** Exercise aim **
Each record must be written out again exactly. Skip any picture it contains.

** Information supplied **
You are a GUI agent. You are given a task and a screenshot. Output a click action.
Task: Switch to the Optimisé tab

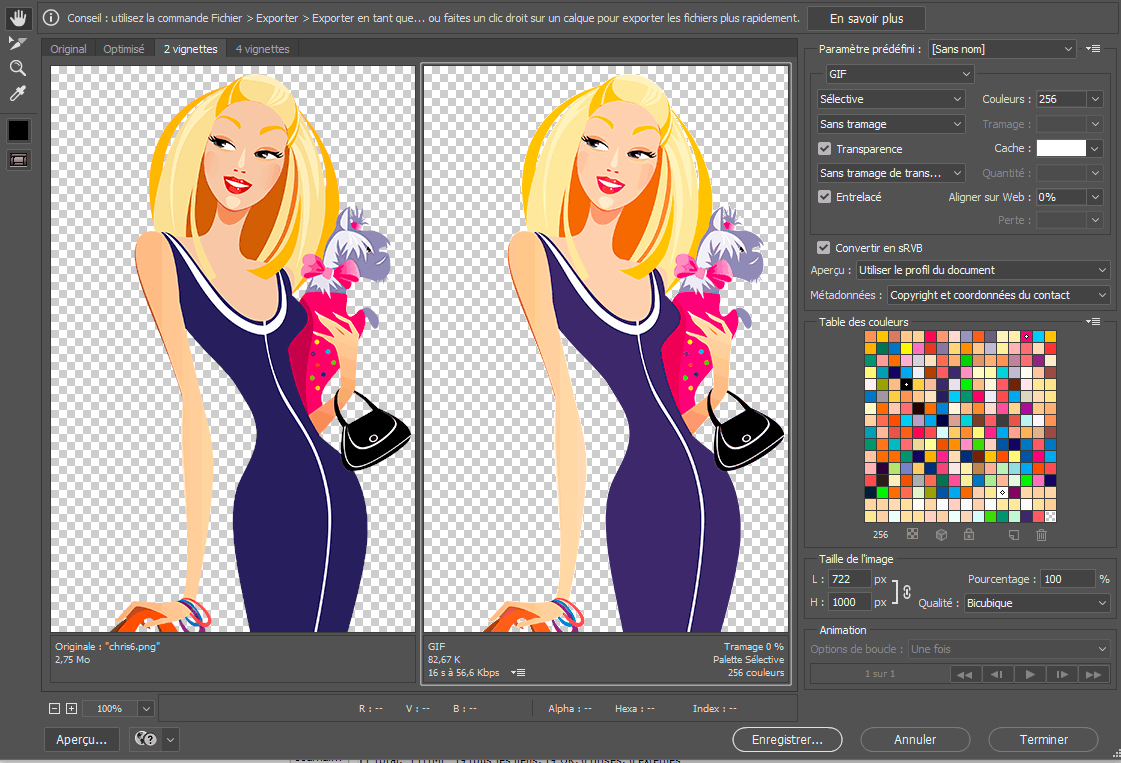[124, 49]
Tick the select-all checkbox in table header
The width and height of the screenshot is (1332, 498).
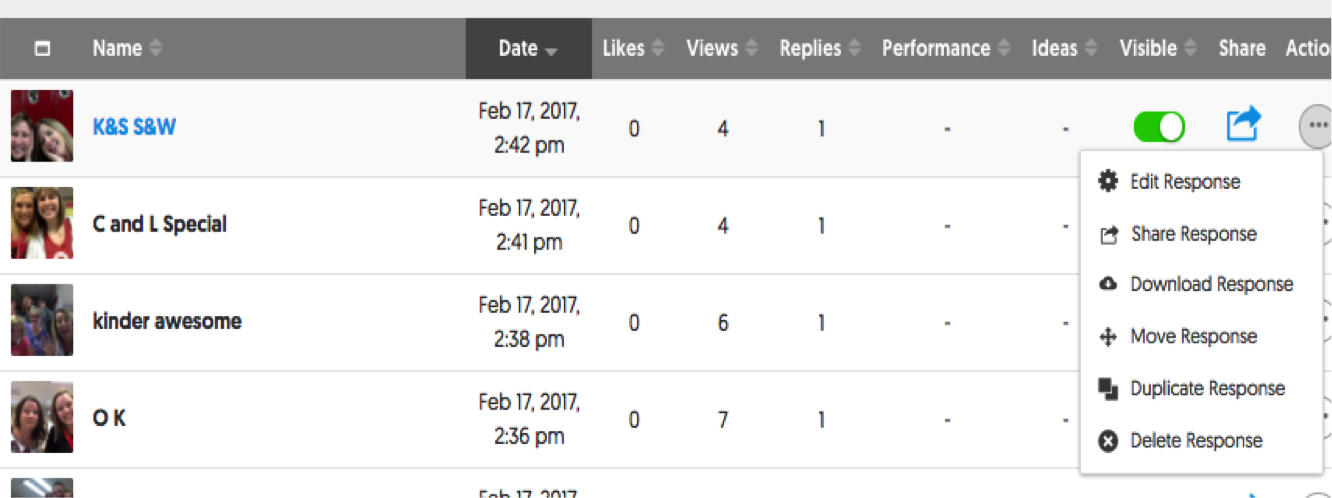click(x=42, y=48)
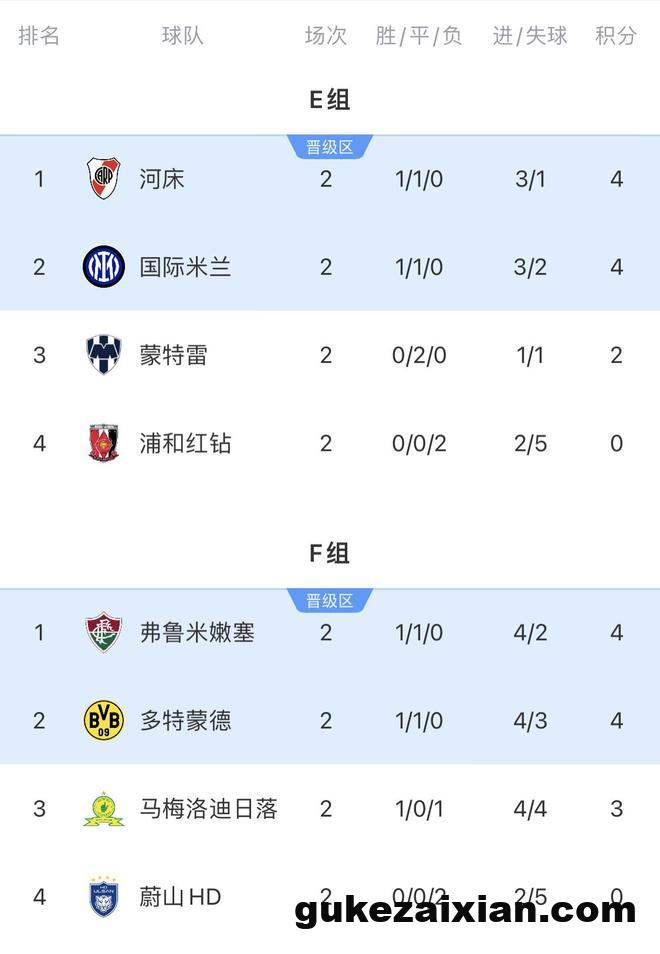Click the River Plate club crest

click(x=103, y=178)
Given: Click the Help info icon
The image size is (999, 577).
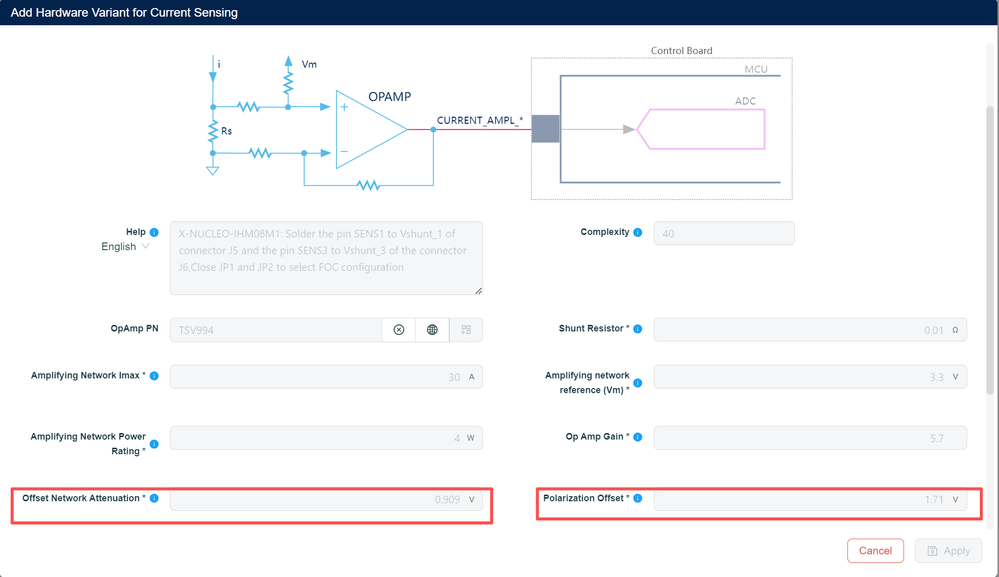Looking at the screenshot, I should [x=154, y=233].
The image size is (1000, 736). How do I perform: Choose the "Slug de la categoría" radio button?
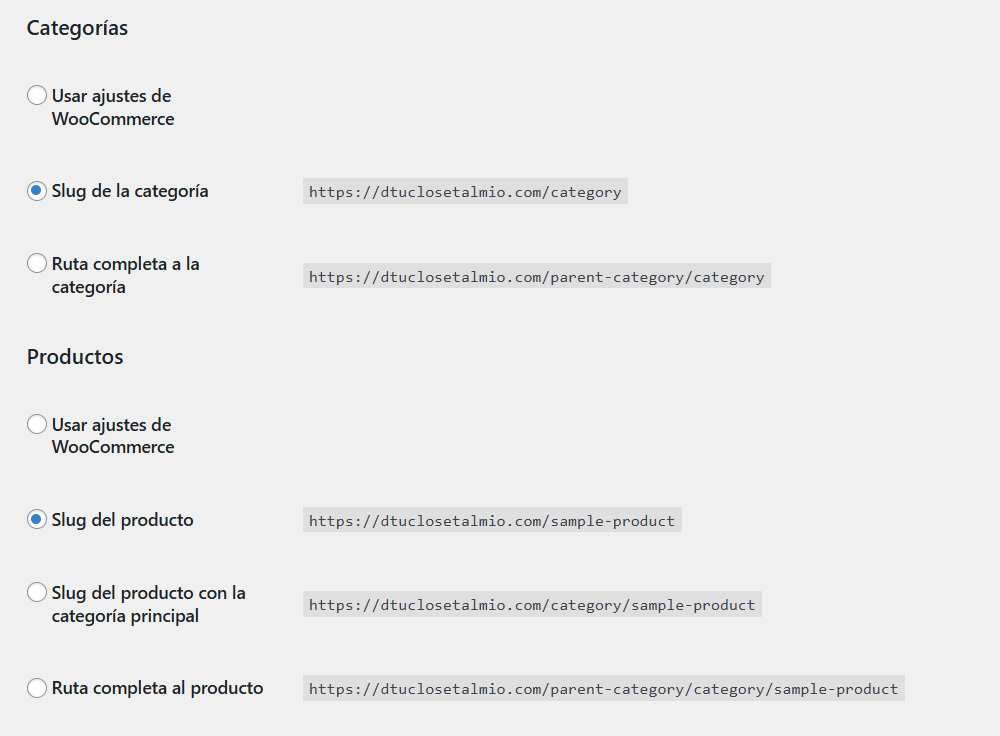37,191

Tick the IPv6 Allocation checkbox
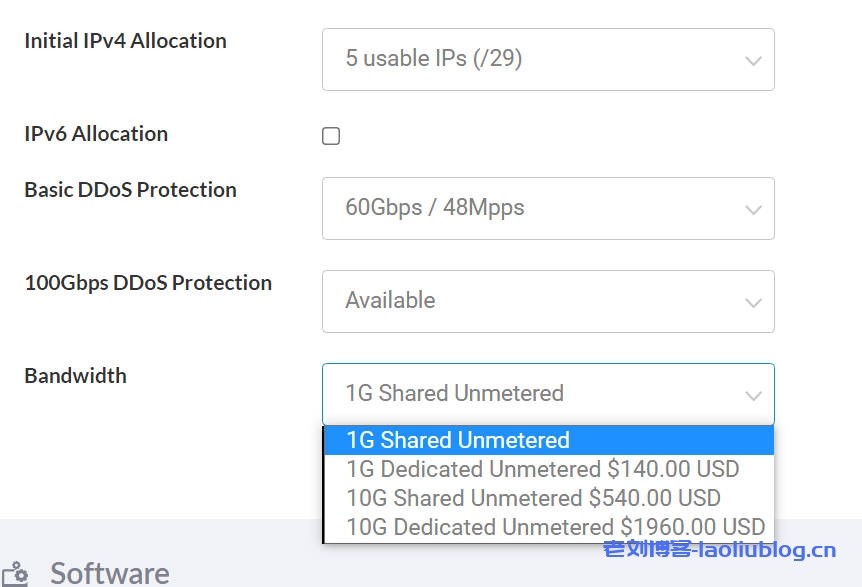click(331, 136)
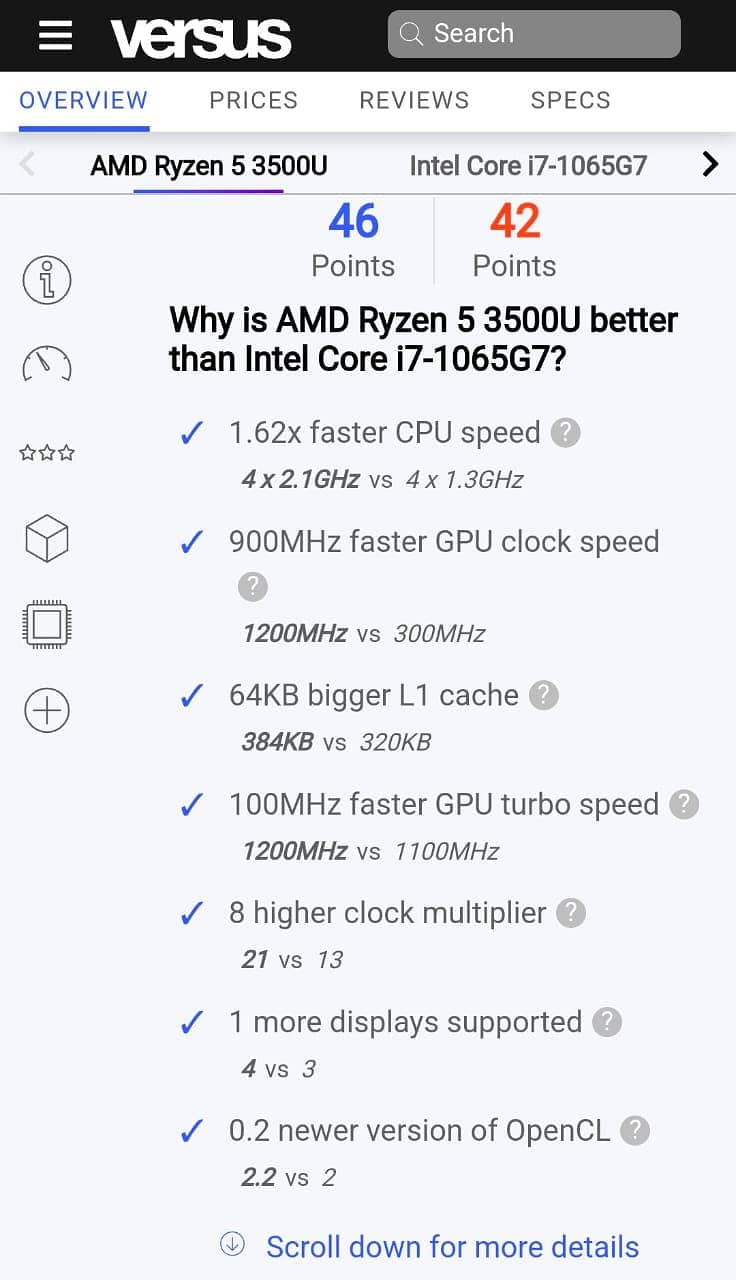Open the Reviews tab
736x1280 pixels.
(x=414, y=100)
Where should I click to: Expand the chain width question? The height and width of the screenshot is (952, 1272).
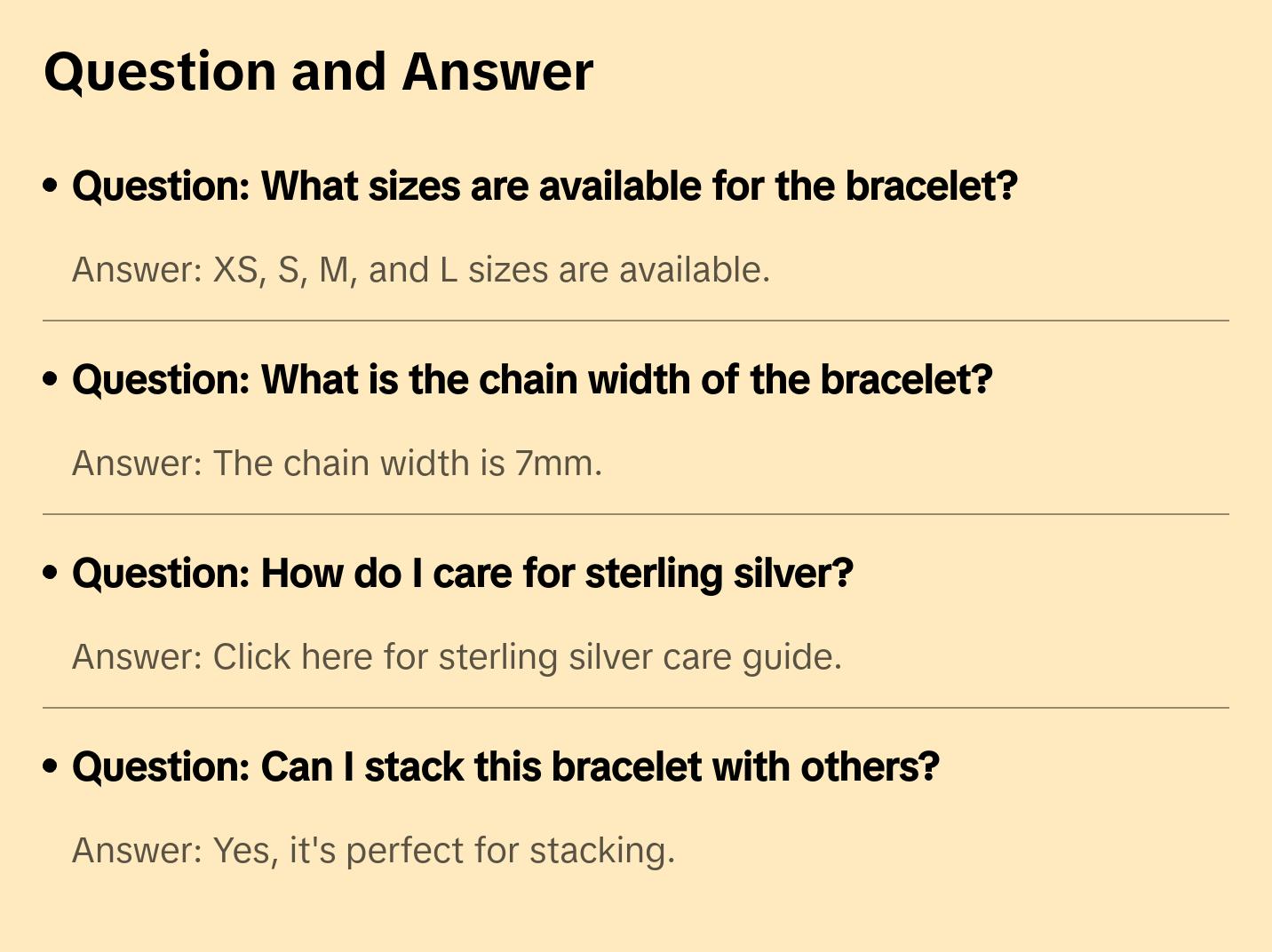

** Written reply **
You are a GUI agent. You are given a task and a screenshot. Output a click action.
Task: Switch to the Optimisé tab

[124, 49]
Tick the select-all checkbox in table header
The width and height of the screenshot is (1332, 498).
click(x=42, y=48)
Click the River Plate club crest

click(x=103, y=178)
Given: Click the Help info icon
The image size is (999, 577).
Looking at the screenshot, I should [x=154, y=233].
The image size is (1000, 736). How do I perform: Choose the "Slug de la categoría" radio button?
37,191

Tick the IPv6 Allocation checkbox
click(331, 136)
Open the Reviews tab
736x1280 pixels.
(x=414, y=100)
Where should I click to: Expand the chain width question? The height and width of the screenshot is (952, 1272).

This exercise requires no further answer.